Work item – With both ends included, repeat exactly the lines of the entries below from the one containing "Task: Select the 設定單位 radio button" down to the one containing "Open the dashboard", and no others.
(The input Opens)
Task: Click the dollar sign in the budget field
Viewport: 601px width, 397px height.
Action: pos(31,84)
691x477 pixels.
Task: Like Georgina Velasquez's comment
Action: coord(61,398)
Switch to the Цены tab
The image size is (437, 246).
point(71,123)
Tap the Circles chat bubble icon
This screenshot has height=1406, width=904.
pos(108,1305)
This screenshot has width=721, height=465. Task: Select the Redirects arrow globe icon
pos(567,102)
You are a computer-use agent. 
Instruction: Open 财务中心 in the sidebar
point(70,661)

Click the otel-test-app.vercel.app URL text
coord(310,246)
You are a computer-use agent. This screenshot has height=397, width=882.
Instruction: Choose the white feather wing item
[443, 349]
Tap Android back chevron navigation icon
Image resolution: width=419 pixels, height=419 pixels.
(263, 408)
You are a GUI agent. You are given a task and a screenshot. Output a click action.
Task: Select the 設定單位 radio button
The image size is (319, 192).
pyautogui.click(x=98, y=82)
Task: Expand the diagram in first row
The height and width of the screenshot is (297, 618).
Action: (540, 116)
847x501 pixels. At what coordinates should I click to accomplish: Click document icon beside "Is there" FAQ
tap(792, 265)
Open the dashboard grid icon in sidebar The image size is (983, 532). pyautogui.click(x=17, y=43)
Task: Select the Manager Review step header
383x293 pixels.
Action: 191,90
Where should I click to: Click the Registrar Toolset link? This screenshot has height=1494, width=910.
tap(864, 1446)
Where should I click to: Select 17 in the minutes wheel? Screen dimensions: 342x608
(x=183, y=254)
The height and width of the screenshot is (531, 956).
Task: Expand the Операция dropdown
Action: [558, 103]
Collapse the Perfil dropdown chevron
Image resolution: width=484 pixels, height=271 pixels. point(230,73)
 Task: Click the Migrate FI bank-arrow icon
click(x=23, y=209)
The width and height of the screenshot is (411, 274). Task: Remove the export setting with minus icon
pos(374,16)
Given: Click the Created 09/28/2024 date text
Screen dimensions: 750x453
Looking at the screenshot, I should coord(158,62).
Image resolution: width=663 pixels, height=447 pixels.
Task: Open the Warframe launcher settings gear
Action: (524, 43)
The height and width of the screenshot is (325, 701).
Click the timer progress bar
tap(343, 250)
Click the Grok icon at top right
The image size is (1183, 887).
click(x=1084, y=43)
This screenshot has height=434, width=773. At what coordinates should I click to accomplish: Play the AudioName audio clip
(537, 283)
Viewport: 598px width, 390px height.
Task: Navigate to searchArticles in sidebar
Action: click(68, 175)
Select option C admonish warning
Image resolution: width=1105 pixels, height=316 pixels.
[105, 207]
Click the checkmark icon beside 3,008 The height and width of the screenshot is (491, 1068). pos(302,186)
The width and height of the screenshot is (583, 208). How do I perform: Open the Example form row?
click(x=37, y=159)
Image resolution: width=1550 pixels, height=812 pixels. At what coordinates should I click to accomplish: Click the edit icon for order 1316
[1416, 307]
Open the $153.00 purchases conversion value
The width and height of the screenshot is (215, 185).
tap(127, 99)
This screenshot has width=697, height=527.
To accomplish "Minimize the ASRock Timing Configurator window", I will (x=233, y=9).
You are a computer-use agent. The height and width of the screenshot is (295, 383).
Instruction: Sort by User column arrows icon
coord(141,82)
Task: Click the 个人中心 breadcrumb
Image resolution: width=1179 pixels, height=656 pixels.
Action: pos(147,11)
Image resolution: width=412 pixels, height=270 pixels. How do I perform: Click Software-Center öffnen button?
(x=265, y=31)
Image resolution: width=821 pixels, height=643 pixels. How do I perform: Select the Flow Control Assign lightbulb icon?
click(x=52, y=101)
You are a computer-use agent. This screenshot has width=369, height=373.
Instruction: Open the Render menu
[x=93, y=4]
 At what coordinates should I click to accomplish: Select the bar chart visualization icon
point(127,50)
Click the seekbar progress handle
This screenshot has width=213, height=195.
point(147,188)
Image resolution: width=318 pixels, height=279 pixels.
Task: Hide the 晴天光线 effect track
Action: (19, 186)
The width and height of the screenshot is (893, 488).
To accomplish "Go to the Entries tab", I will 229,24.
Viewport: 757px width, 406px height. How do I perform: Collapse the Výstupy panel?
(The input Closes)
Answer to the exercise –
Task: Select the 設定單位 radio button
The image size is (319, 192).
pyautogui.click(x=98, y=82)
Task: Expand the diagram in first row
The height and width of the screenshot is (297, 618).
Action: (540, 116)
847x501 pixels. At what coordinates should I click to accomplish: Click document icon beside "Is there" FAQ
tap(792, 265)
Open the dashboard grid icon in sidebar The image size is (983, 532). pyautogui.click(x=17, y=43)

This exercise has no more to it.